Vorrei avere la firma di qualcuno che sia stato curato dalla proliferazione

Qualcosa che toglie il peso…

Penso ai numeri uno dopo l’altro in una dilatazione proliferante…

Sono un tappeto volante su cui vivere…

Che mantiene l’assurdità e la leggerezza della favola…

Mario Merz

 

La Fondazione Merz presenta, da lunedì 8 luglio a domenica 6 ottobre 2024, la mostra dedicata a Mario Merz dal titolo Qualcosa che toglie il peso.   

L’esposizione presenta una selezione lavori di Mario Merz tra installazioni, igloo, tavoli, tele e opere su carta. Fulcro della mostra, la grande opera Quattro tavoli in forma di foglie di magnolia (1985), esposta in questa occasione per la prima volta in Europa, realizzata in occasione della personale da Sperone Westwater e Leo Castelli a New York.

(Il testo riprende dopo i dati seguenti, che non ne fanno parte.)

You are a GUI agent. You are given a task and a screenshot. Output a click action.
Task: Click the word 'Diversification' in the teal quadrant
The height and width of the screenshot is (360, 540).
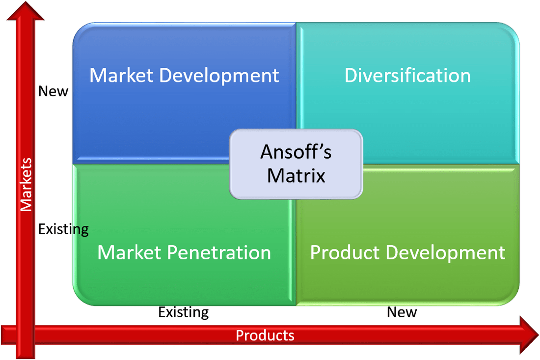407,76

Qualcosa che toglie il peso prende le mosse a partire dal concetto, descritto dall’antropologo Claude Lévi-Strauss e legato alla necessità di individuare la natura profonda che si cela dietro ai modelli per arrivare alla base del pensiero umano, il quale nella sua diversità è definito sempre da leggi che sfuggono allo scorrere del tempo e alla varietà degli ambienti.
Nel concetto di antropologia strutturale di Lévi-Strauss, le strutture vengono riconosciute come qualcosa che appartiene all’inconscio, similmente al principio di reciprocità che è all’origine del passaggio dalla natura alla cultura.

La frase che dà il titolo all’esposizione, Qualcosa che toglie il peso, è stata estrapolata da uno scritto di Mario Merz e si ricollega a questa necessità di guardare alla natura e allo scorrere del tempo per poter raggiungere un senso di leggerezza concettuale, che si ritrova nel nucleo di opere presentate.